Records supplied Block Start
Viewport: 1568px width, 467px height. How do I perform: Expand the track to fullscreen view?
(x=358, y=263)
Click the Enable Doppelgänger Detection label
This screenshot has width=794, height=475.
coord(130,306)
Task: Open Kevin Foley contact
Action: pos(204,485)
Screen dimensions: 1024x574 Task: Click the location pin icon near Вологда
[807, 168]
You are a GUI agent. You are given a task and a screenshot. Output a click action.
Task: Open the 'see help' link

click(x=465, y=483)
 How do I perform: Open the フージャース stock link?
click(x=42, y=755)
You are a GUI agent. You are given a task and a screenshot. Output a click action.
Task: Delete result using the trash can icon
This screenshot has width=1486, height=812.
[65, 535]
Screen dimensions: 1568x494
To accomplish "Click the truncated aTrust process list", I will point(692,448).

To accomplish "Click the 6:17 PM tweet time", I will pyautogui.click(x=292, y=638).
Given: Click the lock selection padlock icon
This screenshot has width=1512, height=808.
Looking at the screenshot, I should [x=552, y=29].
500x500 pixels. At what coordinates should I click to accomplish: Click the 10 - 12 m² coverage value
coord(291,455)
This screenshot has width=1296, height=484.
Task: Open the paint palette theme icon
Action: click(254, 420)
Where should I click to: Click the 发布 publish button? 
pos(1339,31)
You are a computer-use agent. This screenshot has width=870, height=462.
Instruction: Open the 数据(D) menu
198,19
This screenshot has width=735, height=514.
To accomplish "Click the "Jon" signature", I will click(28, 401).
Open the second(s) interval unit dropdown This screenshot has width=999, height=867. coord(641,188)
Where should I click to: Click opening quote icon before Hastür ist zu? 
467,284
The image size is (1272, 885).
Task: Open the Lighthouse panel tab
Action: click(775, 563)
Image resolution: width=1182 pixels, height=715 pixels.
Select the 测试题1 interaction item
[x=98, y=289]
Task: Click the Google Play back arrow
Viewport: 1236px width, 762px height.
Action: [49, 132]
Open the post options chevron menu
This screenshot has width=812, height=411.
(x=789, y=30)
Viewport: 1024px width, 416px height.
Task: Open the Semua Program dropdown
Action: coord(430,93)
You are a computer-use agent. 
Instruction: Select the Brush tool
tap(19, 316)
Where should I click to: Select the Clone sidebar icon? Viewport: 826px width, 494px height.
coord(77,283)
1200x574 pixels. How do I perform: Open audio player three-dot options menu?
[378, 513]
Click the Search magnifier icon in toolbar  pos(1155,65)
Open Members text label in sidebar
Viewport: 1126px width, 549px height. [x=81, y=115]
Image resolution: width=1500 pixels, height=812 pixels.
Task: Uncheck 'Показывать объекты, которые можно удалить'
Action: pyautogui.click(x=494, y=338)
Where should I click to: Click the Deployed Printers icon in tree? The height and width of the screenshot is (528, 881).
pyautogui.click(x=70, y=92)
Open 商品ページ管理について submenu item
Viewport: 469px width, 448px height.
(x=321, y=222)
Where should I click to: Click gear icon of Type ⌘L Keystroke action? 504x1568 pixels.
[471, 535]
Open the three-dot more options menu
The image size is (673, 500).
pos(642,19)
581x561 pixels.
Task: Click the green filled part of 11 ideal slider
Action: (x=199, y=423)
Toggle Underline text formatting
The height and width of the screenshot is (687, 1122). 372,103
Records supplied Block End
> **Task to carry out**
Return each line from the records that includes the word "computer".

> **Task solution**
You are a computer-use agent. This screenshot has width=870, height=462.
You are a computer-use agent. 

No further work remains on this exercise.